Le syndicat des agents du Port autonome de Lomé a déposé un préavis de grève pour trois jours, du 25 au 27 juin 2026. Ce mouvement social fait suite à l’absence de réponses satisfaisantes concernant plusieurs revendications salariales et conditions de travail. Les travailleurs estiment que les discussions engagées depuis les assemblées générales d’octobre 2025 n’ont pas abouti à des avancées concrètes.
Un nouveau bras de fer social
La tension sociale reste élevée au Port autonome de Lomé. Depuis plusieurs mois, les agents dénoncent des conditions de travail difficiles, des salaires insuffisants, une couverture limitée des accidents du travail et un manque d’équipements de sécurité. Malgré des alertes répétées, le syndicat considère que les échanges avec la direction n’ont pas permis d’obtenir des mesures tangibles.
Cette situation affecte un secteur clé. Le port emploie plus de 3 000 dockers et autres personnels, dont le travail est essentiel à l’économie du Togo. Pour les grévistes, l’enjeu dépasse les revendications internes : il s’agit de préserver l’efficacité d’un outil économique stratégique.
Les revendications précises
Le syndicat réclame notamment la mise en place d’un statut unique pour tout le personnel, le respect des pauses quotidiennes et du repos hebdomadaire, ainsi que l’octroi d’un congé annuel avec sa prime. Il exige également l’application de l’accord collectif d’établissement aux pointeurs assimilés aux dockers.
Parmi les autres demandes : le paiement des heures supplémentaires selon la réglementation, l’immatriculation de tous les dockers occasionnels à la Caisse nationale de sécurité sociale, l’attribution d’une prime de salissure et d’une prime de manutention.

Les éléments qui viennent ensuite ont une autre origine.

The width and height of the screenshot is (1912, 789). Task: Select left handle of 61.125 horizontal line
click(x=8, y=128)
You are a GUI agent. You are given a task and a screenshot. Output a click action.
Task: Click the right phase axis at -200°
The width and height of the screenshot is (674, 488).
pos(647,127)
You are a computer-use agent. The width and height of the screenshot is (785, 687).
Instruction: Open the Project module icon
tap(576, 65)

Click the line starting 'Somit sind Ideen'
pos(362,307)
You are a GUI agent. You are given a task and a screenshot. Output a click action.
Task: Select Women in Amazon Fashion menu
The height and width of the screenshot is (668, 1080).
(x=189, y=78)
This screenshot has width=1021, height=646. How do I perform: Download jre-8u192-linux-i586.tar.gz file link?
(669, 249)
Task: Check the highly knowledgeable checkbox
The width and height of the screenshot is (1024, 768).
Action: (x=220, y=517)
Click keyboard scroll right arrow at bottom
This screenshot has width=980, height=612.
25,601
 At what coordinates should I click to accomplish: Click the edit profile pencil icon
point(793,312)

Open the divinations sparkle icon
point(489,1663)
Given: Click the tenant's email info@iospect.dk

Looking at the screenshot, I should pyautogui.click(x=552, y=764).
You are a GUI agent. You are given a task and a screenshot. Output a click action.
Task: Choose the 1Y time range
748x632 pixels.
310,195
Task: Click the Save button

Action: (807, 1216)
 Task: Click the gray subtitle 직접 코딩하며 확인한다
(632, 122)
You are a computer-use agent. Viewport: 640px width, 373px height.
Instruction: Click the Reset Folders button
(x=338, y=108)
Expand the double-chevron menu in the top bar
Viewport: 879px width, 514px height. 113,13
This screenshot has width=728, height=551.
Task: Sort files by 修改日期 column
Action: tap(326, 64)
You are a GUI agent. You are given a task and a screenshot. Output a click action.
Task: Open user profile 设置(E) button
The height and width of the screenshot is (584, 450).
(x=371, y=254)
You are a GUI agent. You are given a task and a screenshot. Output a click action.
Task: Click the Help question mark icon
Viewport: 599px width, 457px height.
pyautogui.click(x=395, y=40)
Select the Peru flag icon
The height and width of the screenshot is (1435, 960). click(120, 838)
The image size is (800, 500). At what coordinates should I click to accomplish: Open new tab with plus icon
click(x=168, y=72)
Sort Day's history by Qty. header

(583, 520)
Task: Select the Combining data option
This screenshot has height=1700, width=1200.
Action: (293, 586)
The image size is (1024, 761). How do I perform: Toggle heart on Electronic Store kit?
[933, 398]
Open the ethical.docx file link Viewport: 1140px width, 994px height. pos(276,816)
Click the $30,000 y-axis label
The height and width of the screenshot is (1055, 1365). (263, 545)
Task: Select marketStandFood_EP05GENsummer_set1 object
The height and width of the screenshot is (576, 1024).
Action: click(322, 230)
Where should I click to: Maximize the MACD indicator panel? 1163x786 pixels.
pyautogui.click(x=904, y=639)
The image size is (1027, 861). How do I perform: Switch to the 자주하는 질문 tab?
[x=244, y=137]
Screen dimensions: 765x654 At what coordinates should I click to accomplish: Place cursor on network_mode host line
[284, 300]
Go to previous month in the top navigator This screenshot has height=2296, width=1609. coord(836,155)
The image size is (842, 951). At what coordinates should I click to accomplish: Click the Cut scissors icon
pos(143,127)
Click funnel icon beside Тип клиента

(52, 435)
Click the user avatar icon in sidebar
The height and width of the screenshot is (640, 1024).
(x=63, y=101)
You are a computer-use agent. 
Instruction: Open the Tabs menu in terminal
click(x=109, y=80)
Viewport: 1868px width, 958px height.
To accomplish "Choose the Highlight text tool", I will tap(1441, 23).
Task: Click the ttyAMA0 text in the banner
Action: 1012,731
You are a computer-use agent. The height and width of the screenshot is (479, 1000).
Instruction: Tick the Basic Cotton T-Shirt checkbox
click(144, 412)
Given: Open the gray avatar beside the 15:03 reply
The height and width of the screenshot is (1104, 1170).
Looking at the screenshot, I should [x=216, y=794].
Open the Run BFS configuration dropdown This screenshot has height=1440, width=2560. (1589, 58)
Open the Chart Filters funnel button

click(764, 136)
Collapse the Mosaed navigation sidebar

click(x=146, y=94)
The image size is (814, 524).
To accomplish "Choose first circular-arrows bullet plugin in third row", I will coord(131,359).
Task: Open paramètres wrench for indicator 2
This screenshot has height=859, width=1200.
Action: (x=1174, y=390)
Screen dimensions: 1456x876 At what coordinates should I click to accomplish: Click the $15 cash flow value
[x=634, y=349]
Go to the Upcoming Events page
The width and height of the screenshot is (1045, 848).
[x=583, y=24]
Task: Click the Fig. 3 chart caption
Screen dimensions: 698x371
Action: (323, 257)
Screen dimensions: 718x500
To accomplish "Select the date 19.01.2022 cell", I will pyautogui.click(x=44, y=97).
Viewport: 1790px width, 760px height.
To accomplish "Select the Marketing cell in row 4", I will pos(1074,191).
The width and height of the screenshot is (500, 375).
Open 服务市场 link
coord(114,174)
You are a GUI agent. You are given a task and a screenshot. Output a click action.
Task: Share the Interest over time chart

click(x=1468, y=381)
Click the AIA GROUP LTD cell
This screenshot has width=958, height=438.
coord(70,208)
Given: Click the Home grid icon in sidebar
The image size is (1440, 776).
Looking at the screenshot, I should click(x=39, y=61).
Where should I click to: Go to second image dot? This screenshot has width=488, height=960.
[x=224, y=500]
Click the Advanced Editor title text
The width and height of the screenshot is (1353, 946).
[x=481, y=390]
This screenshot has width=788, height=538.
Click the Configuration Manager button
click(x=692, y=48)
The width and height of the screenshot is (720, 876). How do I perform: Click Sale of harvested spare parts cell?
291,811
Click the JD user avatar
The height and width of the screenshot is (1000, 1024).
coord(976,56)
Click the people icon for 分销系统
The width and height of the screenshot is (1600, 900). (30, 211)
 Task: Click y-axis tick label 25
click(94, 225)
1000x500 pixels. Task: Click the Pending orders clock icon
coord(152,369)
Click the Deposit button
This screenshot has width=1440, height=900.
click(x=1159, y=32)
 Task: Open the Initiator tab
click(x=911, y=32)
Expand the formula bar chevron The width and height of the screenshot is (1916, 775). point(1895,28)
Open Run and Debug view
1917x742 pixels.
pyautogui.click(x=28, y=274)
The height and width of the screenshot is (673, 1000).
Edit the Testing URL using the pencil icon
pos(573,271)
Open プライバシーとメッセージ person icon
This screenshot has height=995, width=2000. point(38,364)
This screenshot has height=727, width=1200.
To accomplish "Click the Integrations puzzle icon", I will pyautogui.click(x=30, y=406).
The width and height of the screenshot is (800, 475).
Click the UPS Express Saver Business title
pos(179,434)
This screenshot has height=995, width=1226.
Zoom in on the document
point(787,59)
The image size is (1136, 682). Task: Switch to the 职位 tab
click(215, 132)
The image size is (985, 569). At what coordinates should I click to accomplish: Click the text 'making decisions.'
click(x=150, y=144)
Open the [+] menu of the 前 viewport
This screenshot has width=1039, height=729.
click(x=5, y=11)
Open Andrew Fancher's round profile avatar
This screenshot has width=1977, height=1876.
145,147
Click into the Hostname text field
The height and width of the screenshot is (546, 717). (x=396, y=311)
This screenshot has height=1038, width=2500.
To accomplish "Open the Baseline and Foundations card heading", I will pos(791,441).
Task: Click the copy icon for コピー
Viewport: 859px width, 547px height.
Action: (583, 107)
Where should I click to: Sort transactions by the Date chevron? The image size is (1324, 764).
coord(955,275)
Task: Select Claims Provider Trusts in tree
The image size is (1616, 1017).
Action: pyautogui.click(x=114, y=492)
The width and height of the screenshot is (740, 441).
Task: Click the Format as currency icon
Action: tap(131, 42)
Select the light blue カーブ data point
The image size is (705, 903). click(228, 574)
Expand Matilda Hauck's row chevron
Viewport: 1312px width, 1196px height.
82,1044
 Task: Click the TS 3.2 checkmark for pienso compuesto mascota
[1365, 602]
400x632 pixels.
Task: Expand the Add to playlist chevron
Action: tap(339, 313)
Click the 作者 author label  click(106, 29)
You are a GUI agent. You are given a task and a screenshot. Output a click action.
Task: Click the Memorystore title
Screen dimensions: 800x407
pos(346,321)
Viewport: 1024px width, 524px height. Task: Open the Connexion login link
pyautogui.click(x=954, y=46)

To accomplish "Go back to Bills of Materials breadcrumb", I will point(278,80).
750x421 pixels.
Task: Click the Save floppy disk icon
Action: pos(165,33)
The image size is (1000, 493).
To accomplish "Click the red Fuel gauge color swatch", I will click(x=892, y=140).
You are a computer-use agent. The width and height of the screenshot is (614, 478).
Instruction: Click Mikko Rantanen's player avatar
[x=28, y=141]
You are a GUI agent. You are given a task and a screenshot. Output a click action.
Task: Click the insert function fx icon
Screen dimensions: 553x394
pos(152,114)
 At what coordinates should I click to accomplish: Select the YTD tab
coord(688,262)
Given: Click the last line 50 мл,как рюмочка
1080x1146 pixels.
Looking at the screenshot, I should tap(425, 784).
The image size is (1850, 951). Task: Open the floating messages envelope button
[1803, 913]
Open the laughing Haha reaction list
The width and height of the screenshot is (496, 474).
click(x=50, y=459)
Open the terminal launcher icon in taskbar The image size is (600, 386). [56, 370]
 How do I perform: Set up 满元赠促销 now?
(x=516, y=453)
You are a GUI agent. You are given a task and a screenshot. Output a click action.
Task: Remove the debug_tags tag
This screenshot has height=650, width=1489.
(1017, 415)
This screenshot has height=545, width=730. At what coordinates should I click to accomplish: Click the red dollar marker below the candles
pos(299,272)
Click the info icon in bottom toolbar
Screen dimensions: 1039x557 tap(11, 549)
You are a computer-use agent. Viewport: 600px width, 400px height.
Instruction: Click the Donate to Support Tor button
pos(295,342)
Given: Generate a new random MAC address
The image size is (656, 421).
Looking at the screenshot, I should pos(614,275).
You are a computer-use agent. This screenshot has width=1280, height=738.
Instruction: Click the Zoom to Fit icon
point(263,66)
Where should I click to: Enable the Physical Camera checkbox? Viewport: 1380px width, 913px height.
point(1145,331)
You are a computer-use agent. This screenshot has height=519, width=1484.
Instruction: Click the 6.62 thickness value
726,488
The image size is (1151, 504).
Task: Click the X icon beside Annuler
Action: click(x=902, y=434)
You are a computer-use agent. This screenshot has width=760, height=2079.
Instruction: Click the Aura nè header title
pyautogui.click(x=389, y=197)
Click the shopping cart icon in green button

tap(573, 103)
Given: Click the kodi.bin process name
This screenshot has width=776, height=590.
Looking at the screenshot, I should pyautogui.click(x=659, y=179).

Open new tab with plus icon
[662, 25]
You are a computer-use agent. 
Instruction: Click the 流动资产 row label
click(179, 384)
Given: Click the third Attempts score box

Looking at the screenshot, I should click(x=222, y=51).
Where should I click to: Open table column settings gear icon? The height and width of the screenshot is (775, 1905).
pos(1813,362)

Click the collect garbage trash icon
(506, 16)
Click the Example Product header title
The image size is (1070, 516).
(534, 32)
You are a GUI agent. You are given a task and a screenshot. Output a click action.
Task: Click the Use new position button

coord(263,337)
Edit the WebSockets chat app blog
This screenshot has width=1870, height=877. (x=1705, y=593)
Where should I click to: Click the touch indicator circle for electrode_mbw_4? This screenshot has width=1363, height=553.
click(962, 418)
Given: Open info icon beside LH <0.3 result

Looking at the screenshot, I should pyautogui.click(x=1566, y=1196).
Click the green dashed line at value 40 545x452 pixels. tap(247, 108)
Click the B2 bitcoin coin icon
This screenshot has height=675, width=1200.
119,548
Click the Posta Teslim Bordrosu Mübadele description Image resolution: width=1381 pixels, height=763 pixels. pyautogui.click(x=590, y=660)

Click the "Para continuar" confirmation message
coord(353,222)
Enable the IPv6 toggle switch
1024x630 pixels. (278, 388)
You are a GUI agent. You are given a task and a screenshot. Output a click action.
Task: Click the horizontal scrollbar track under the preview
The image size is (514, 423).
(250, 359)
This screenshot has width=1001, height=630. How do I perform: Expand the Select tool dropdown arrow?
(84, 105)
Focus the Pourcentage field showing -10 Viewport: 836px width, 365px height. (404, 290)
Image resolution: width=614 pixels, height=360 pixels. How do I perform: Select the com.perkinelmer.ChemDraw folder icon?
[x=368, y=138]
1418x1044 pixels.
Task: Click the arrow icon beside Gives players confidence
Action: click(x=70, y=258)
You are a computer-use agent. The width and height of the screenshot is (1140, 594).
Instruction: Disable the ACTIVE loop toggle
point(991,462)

Le syndicat souhaite aussi que la date de recrutement soit prise en compte dans l’évolution professionnelle et que les classifications et avantages figurent clairement sur les bulletins de paie.
Appel à la mobilisation
Le syndicat invite tous les agents du Port autonome de Lomé à cesser le travail pendant les trois jours annoncés et à ne pas se présenter sur leur lieu de travail. Il rappelle que le droit de grève est individuel et que chaque salarié peut choisir librement d’y participer ou non.
Cette grève place la direction du port face à ses responsabilités. Dans une entreprise stratégique déjà endettée, la résolution de ce conflit social apparaît cruciale pour la stabilité et la gouvernance.